### Exercise description
Set the pictures aside and write down, exactly as they appear, the lines from the one containing "Image resolution: width=1456" through the end of the material.

### Data for this task
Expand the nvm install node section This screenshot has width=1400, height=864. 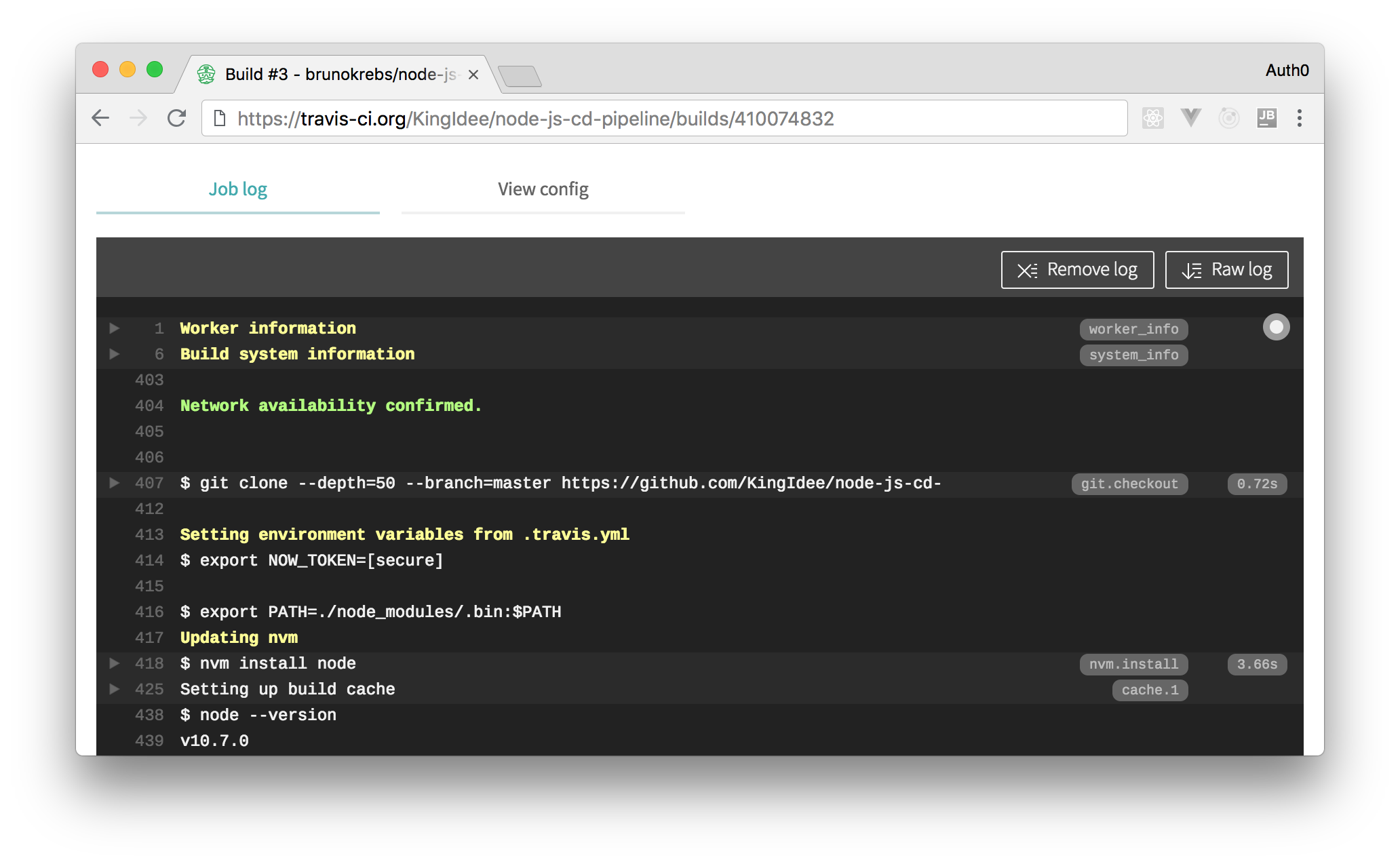[x=115, y=663]
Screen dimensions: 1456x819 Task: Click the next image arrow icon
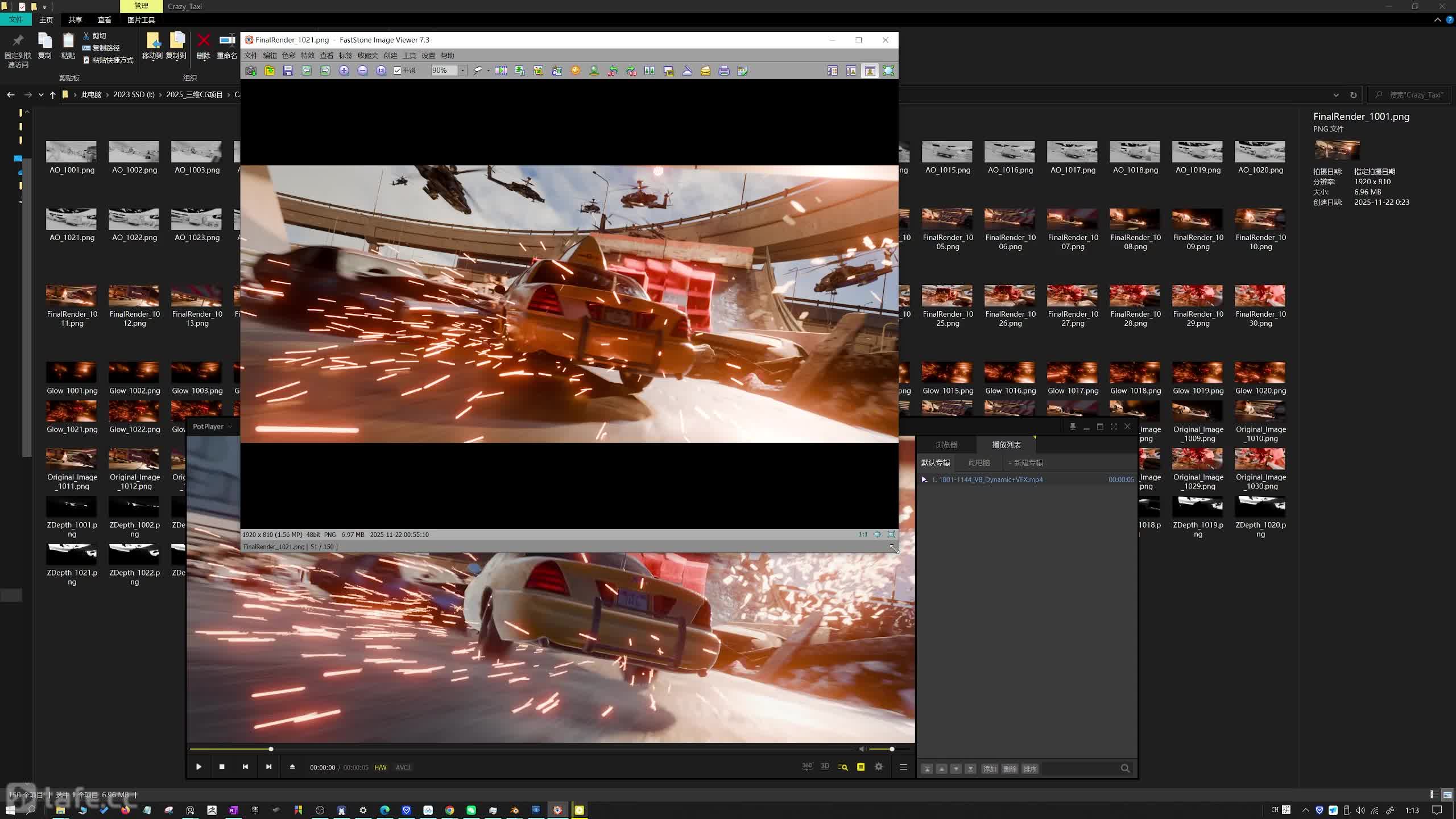tap(325, 71)
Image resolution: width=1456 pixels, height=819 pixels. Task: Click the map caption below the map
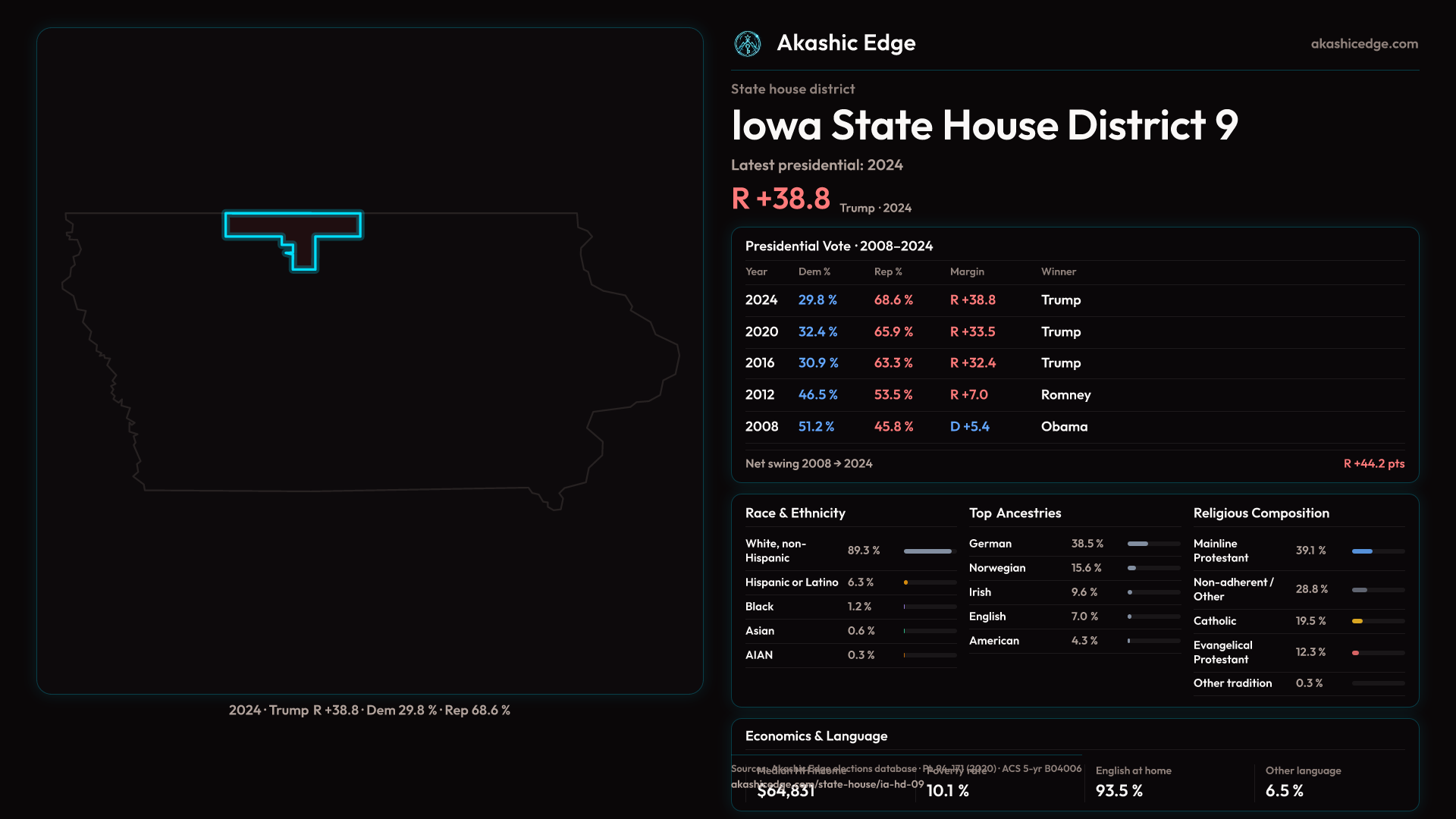(x=369, y=711)
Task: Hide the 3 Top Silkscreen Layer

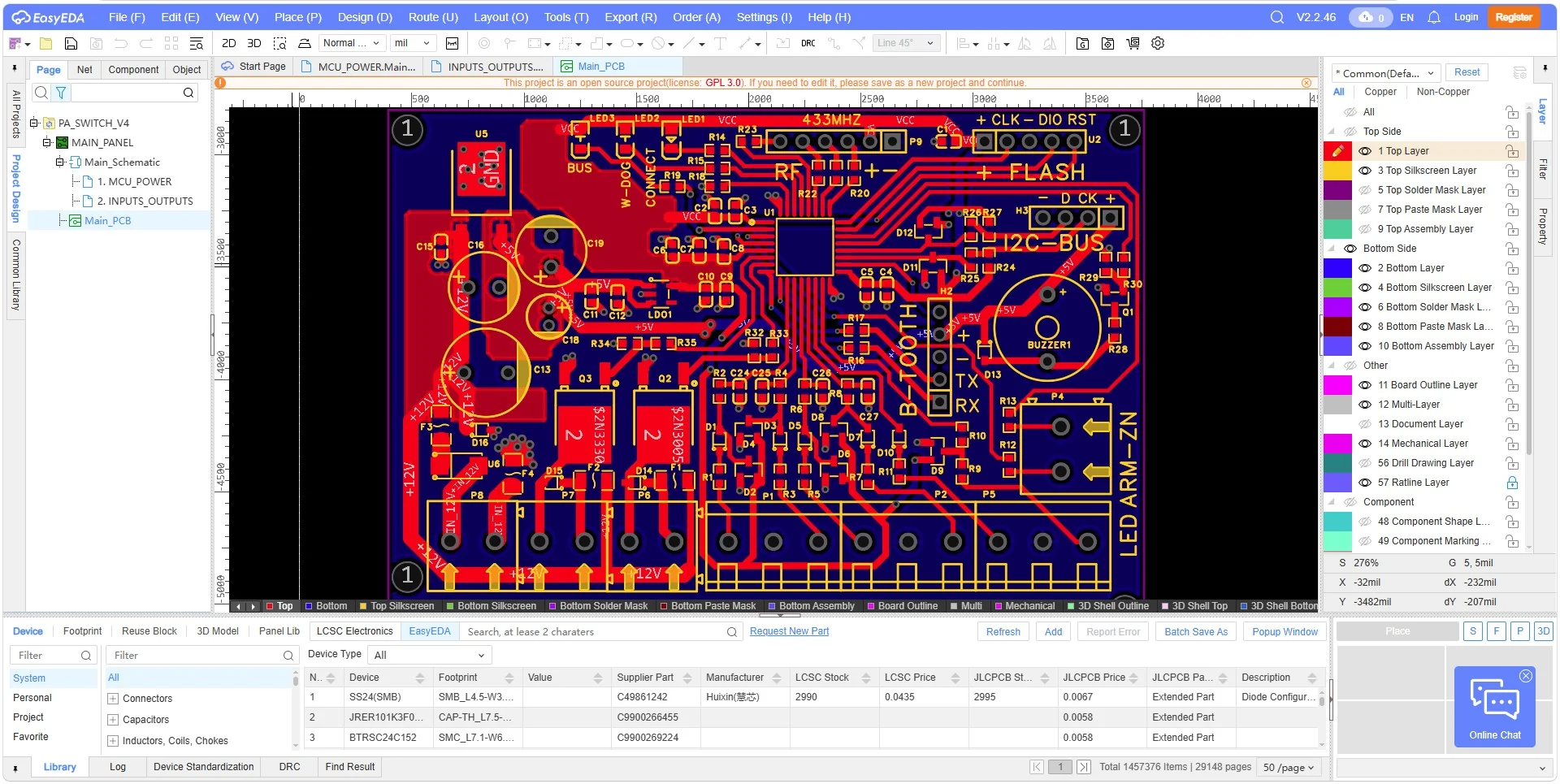Action: point(1364,171)
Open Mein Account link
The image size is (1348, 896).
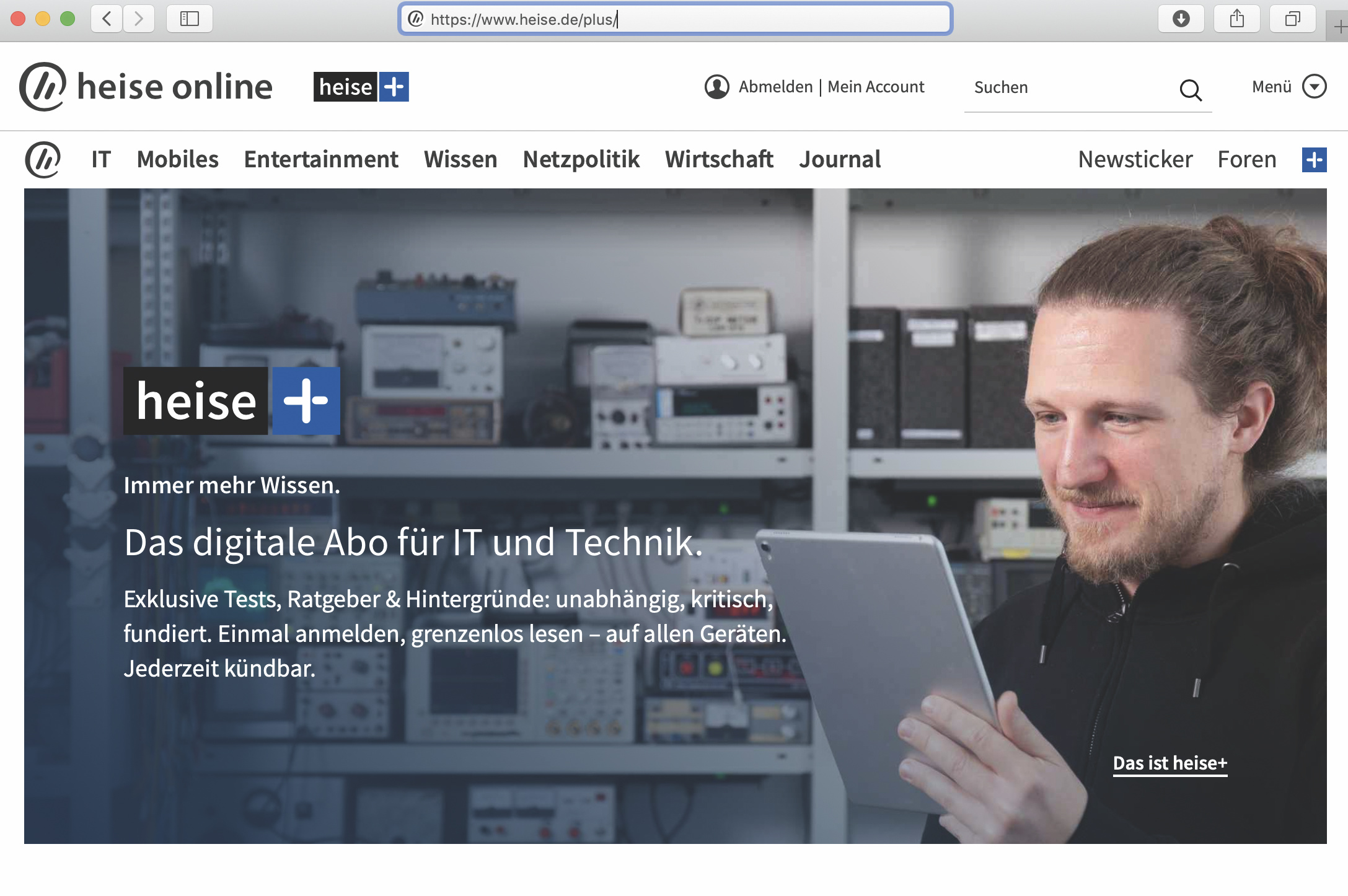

### Completed exercise
Image resolution: width=1456 pixels, height=819 pixels. Task: Click the map caption below the map
(x=369, y=711)
Task: Hide the 3 Top Silkscreen Layer

Action: point(1364,171)
Open Mein Account link
The image size is (1348, 896).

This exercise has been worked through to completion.